* [SHORT TASK]: Can you rescale the lines starting with the one that contains "At what coordinates" and going on through the end of the material? Write them all out again, requests included, with each coordinate in the answers multiplied by 1.9 and rounded to a whole number (halves up), and leave the pictures out.
start
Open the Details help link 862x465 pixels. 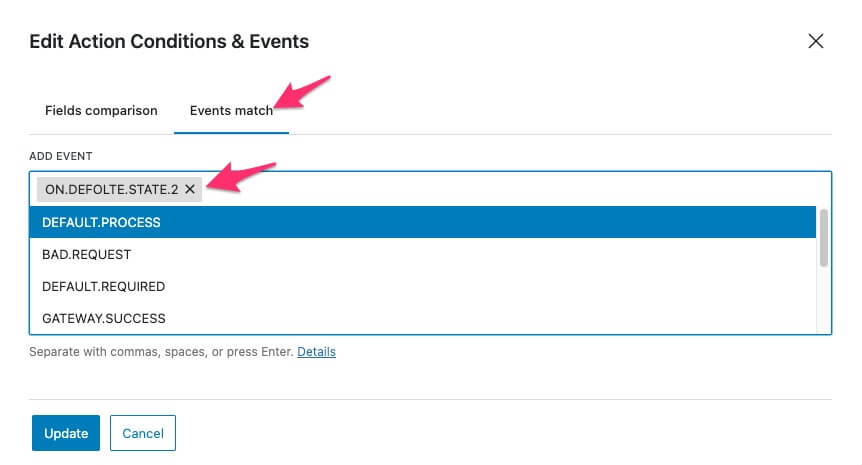316,352
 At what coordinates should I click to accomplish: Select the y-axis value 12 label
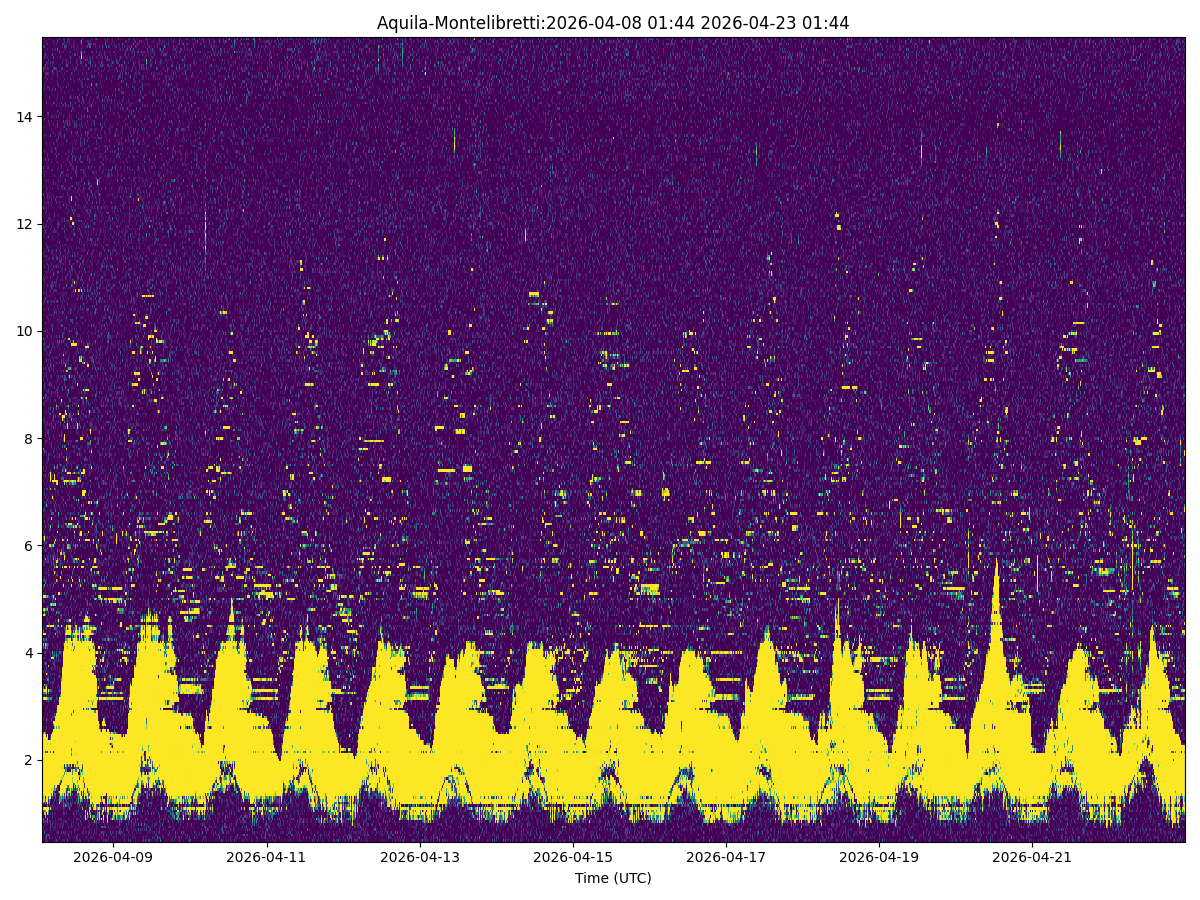tap(25, 224)
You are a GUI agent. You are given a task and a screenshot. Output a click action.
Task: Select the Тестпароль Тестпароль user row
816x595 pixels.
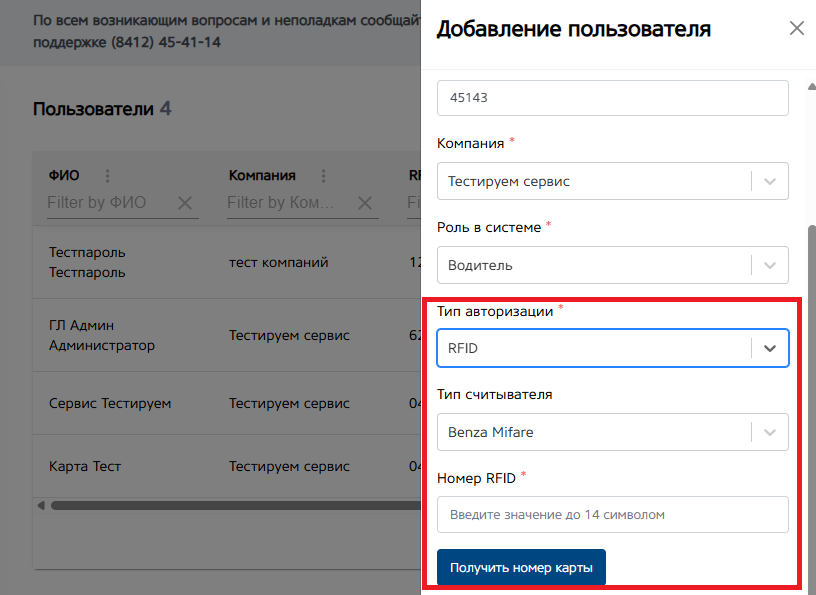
end
* [EXERCISE ANSWER]:
 At what coordinates should I click to accomplish: Select the y-axis value 12 label
tap(48, 426)
You are a GUI agent. You are given a task and a screenshot. Output a click action.
Task: Select the Тестпароль Тестпароль user row
816x595 pixels.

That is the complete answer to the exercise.